Incidence of Thrombotic Microangiopathy in Kidney Transplant Recipients Who Received Tacrolimus: A Multicenter Retrospective Study

Session Information

Category: Transplantation

  • 2102 Transplantation: Clinical

Authors

  • Matarneh, Ahmad, Penn State College of Medicine, Hershey, Pennsylvania, United States
  • Sardar, Sundus, Penn State College of Medicine, Hershey, Pennsylvania, United States
  • Portela, Rafael, Penn State College of Medicine, Hershey, Pennsylvania, United States
  • Kaur, Gurwant, Penn State College of Medicine, Hershey, Pennsylvania, United States
  • Ghahramani, Nasrollah, Penn State College of Medicine, Hershey, Pennsylvania, United States
Background

Thrombotic microangiopathy (TMA) is a severe condition characterized by thrombocytopenia, hemolytic anemia, and acute kidney failure. TMA can be triggered by infections, medications such as calcineurin inhibitors, and genetic complement defects. In kidney transplant recipients, TMA can lead to graft failure, morbidity, and mortality.
Our study aims to identify the incidence of TMA in kidney transplant recipients on tacrolimus versus those not on tacrolimus, and to assess outcomes including transplant rejection, graft failure, and mortality risk.

Methods

We conducted a retrospective multi-center cohort study using TriNetX. We identified 1,252 post-renal transplant recipients on tacrolimus and 290 not on tacrolimus. Survival rates after developing TMA were analyzed over 5 years. Secondary endpoints included the incidence of kidney transplant failure in recipients who developed TMA on tacrolimus compared to those not on tacrolimus, and the risk of graft failure, mortality, and TMA incidence over 5 years.

Results

TMA occurred in 40.3% of kidney transplant recipients on tacrolimus, compared to 24.4% in the non-tacrolimus group (RR=0.613, 95% CI 0.495-0.760). The 5-year risk of developing TMA was higher in patients on tacrolimus (0.7% vs. 0.2%, P=0.0).
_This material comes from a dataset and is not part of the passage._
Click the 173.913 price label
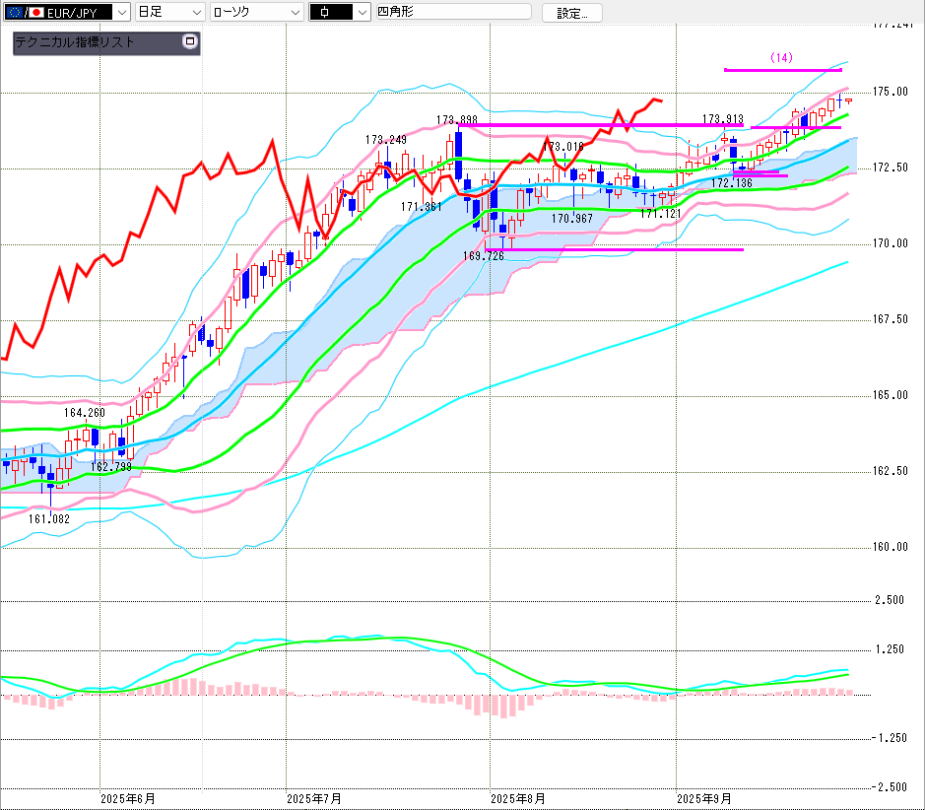 click(x=722, y=119)
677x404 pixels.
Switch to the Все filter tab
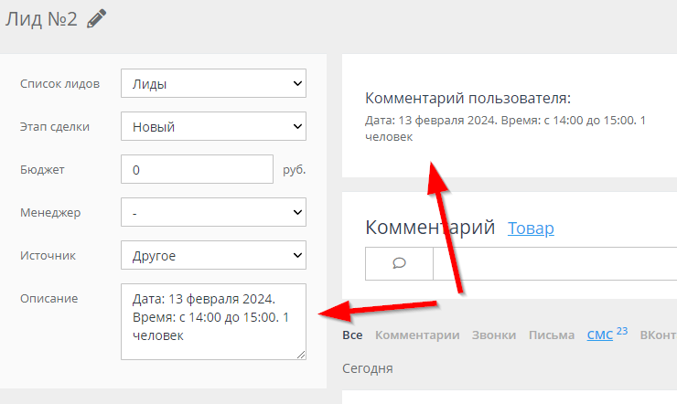352,335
Survival probability was 36.1% in tacrolimus patients with TMA, compared to 77.3% in non-tacrolimus patients (RR=0.379, 95% CI 0.291-0.495).

The risk of graft rejection over 5 years was higher in patients on tacrolimus with TMA (43.1% vs. 16.95%). The risk of kidney graft failure over 5 years was higher in tacrolimus patients with TMA (38.6% vs. 24.1%, RR=0.624).
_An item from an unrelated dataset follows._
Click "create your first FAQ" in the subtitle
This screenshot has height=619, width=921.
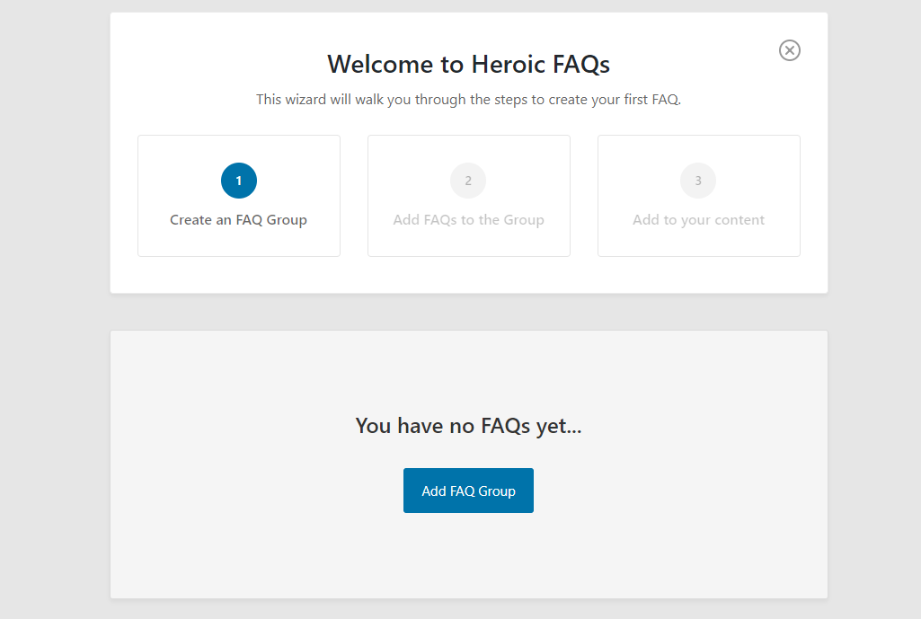point(614,100)
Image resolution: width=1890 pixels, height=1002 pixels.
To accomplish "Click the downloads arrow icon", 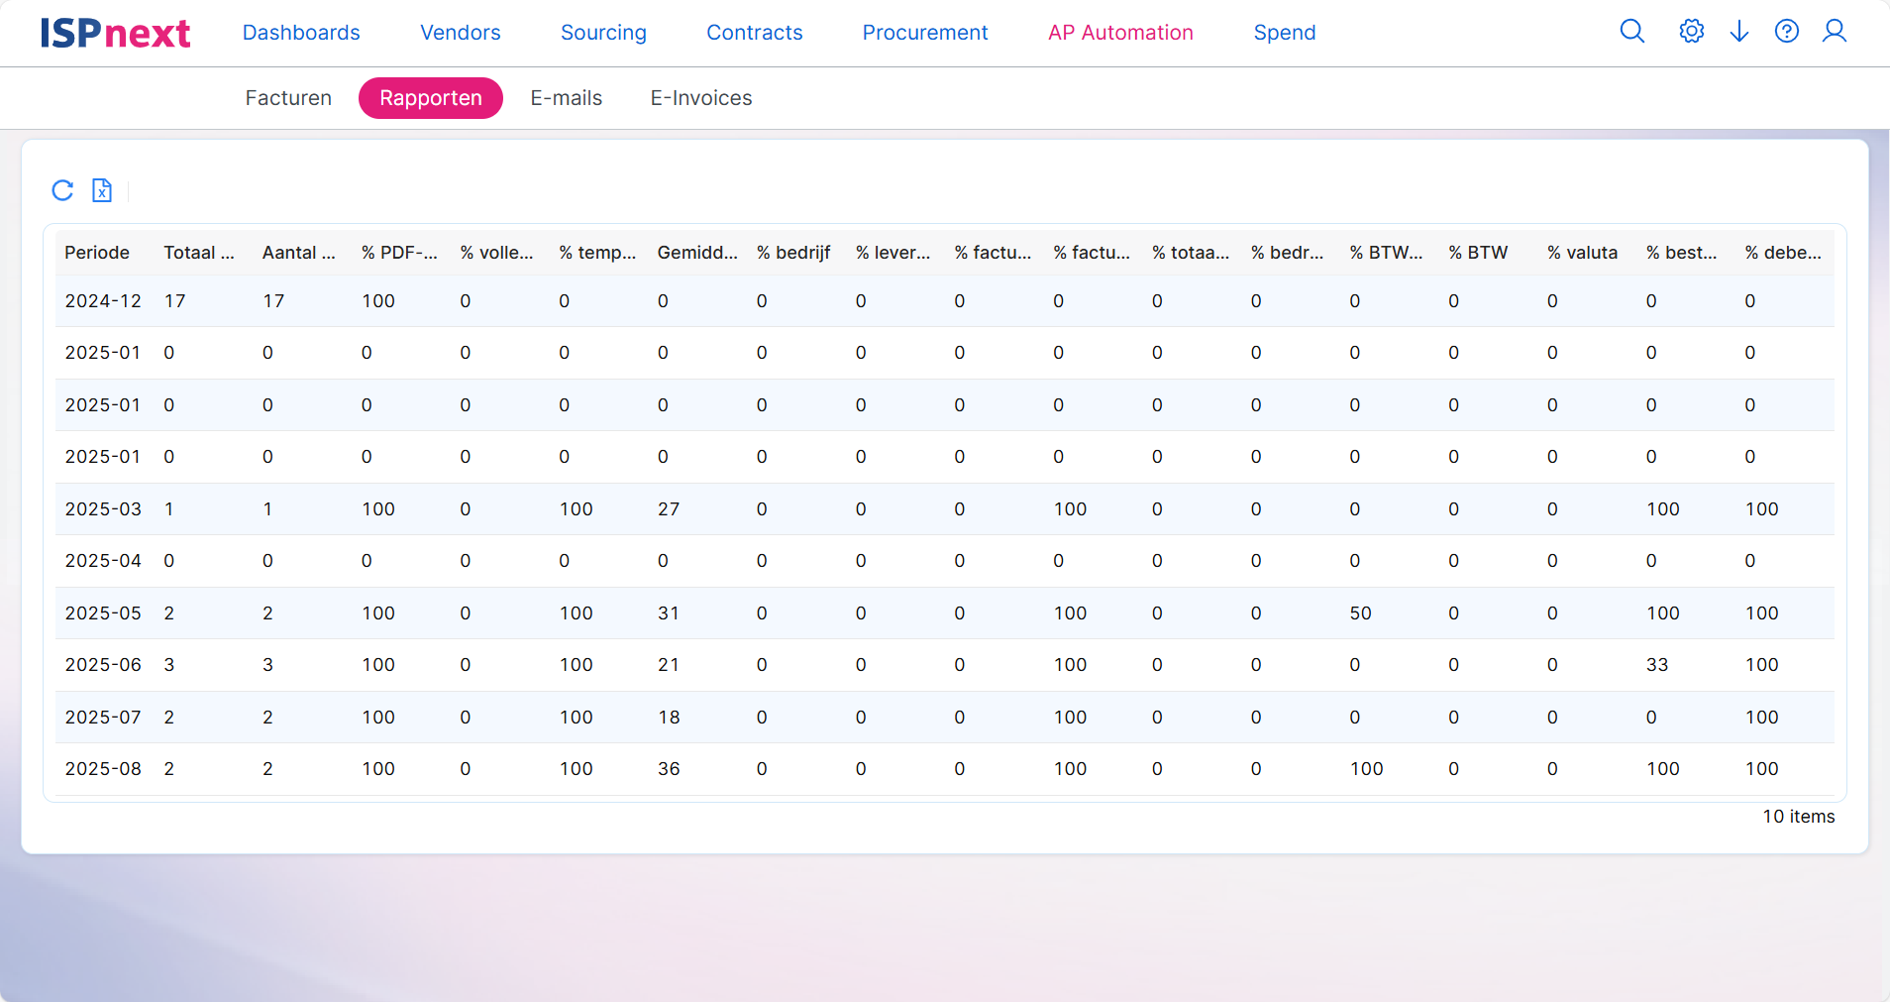I will (1738, 32).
Kidney transplant recipients on tacrolimus with TMA had a survival rate of 98.4% compared to 99.2% in the other group (Hazard ratio 0.387, 95% CI 0.329-0.453).

Our study shows a significant difference in TMA incidence in kidney transplant recipients on tacrolimus compared to those not on tacrolimus (P=0.053). There is a higher risk of graft rejection in patients on tacrolimus who develop TMA.

Conclusion

1. Tacrolimus appears to be an independent risk factor for TMA in kidney transplant recipients.
2. The risk of graft rejection is higher in patients on tacrolimus who develop TMA.
3. The survival rate in kidney transplant recipients who developed TMA was less in those who recieved tacrolimus.